For the road graph information 306, a road graph encoder can use polylines to encode the road elements from a 3D high definition map with an MLP to generate Vr features, i.e., one for each polyline, of size Fr.
For traffic light information 304, a traffic signal encoder can use a recurrent neural network, e.g., an LSTM, to encode the traffic light information to generate Vt features, i.e., one feature for each traffic light, of size Ft.
For the motion history and agent interactions 302, a motion encoder can use a transformer neural network to encode a sequence of past observations per each agent. For example, the system can generate a respective feature of size Fc for each context agent at each time step and a feature for the autonomous vehicle at each time step of size Fs.
The encoder model 204 can process a combined sequence of embeddings of each type of scene context data through a plurality of self-attention blocks to generate a scene-centric encoded representation 332 for the scene in the scene-centric coordinate frame that includes a sequence of scene embeddings, i.e., a sequence of V scene embeddings of size F.
For each of the target agents, the fusion model 210 can process the scene-centric encoded representation 332 along with agent-specific state history 314 for the target agent in a scene centric coordinate system. The one or more target agents are a proper subset of the total agents 302 in the scene for which predictions are to be made. The fusion model can include an agent history encoder 316 to encode the agent-specific state history 314 for the target agents in a sequence of agent embeddings 334.

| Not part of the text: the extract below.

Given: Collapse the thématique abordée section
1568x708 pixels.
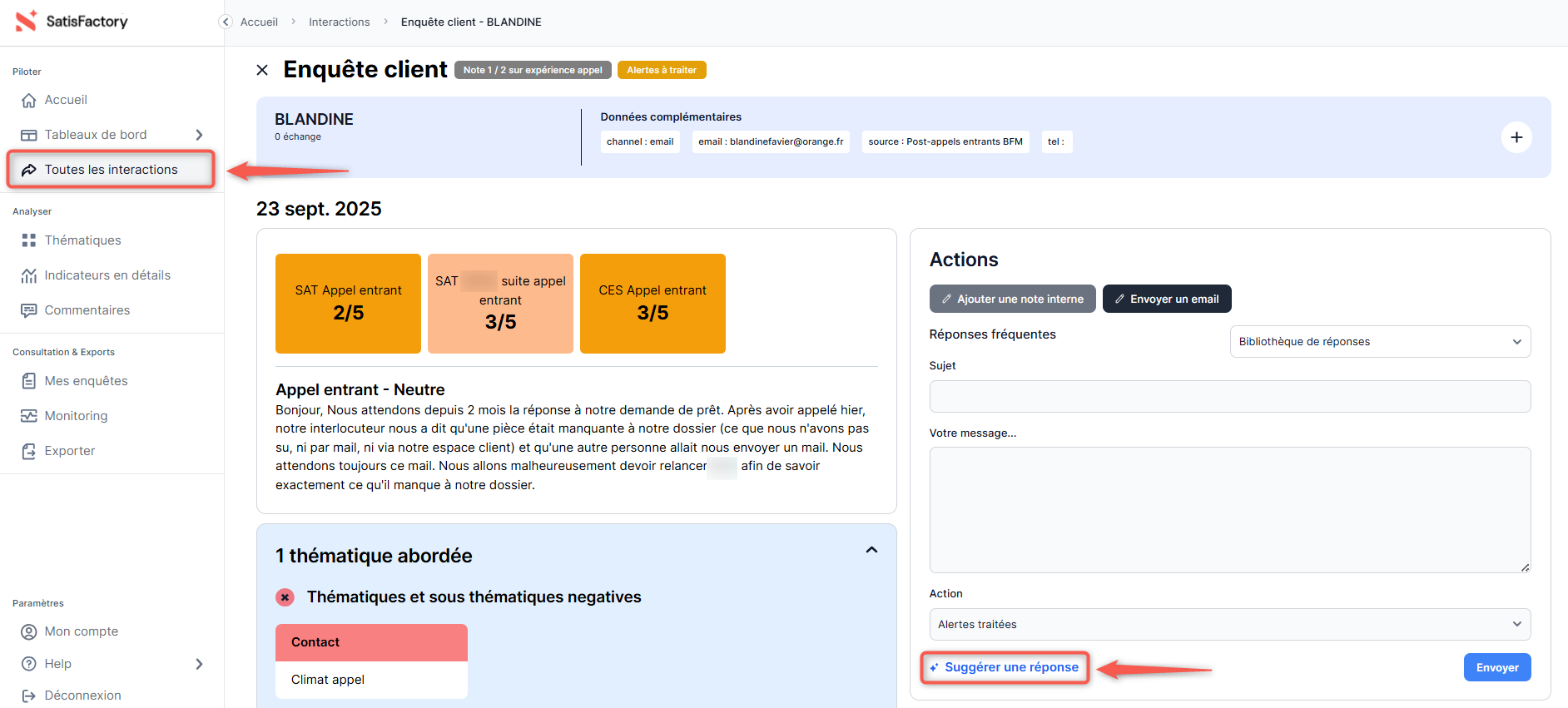Looking at the screenshot, I should click(871, 550).
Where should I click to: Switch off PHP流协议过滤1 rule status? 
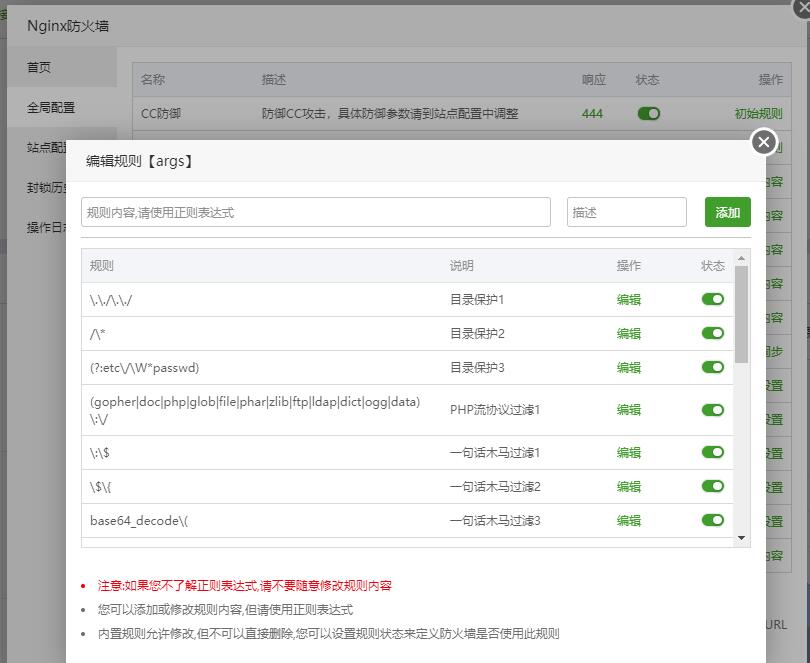[712, 410]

In some examples, the fusion model 210 can have at least one cross-attention neural network block that performs cross attention between the sequence of scene embeddings 332 and the sequence of agent embeddings 334 to generate a fused representation for each of the target agents. The sequence of scene embeddings 332 are used to generate the key/values and the sequence of agent embeddings 334 are used to generate the queries for the cross-attention. In some examples, the fusion model 210 can receive road graph information in an agent-centric coordinate system for each target agent. The fusion model 210 can include an additional encoder that encodes the agent-centric road graph information.
For example, the fusion model 210 can include only one or more cross-attention blocks or can include one or more self-attention blocks that apply self-attention over the sequence of agent embeddings 334 in addition to the cross-attention block(s). Generally, however, the fusion model 210 is significantly more computationally efficient than the encoder 204. More specifically, significantly fewer computational resources are required to encode the agent-specific features 314 and perform the operations of the fusion model 210 than are required to encode the scene context data and perform the operations of the encoder 204. Thus, only needing to encode the agent-specific features 314 and perform the operations of the fusion model 210 once per scene is significantly more computationally efficient than separately encoding the scene context data for each target agent, i.e., represented in the agent-centric coordinate system of the agent.

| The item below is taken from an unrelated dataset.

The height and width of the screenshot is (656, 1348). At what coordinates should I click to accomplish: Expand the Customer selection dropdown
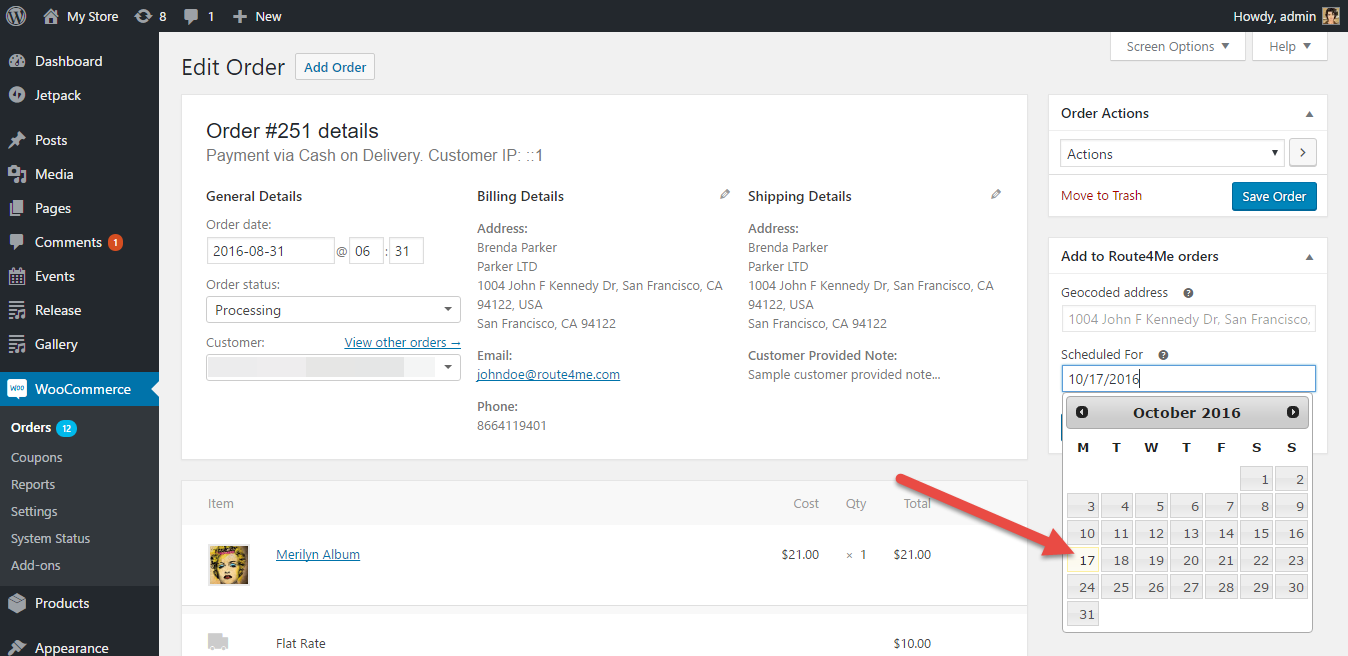333,367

The decoder model 214 can then process the fused representations for the target agents using a decoder to generate the trajectory predictions 326, 328, and 330. The decoder can be, e.g., a multi-layer perceptron (MLP), a Transformer, or a recurrent neural network (RNN). For example, the decoder can include a stack of one or more transformer cross-attention blocks, in which initial queries are fed in, and then cross-attended with the scene embedding 332 to produce trajectories. The decoder can also include one or more self-attention blocks that self-attend over the initial queries. Generally, the initial queries include a set of learned queries 320 that learned during the training of the decoder model 214. In some implementations, the initial queries also include a set of “anchor” queries 318 that are not learned, but that represent pre-determined or predictor “anchor” future trajectories as described above. As described above, in some cases, the system uses the anchor trajectories only for agents of certain types.
The decoder model 214 can use a respective linear projection 322 and 324 for each initial query 318 and 320 to map the learned initial queries to a shared dimensionality.
The decoder model 214 can output a mixture of Gaussians to represent the possible trajectories an agent may take. For example, the decoder model 214 can process the updated queries using an output neural network head to generate the parameters of the mixture of Gaussians for a given agent. For example, the system can output, for each future time step and for each mode of the mixture, a probability for the mode, the mean of the mode at the future time step and, optionally, parameters that define the variance from the mode at the future time step.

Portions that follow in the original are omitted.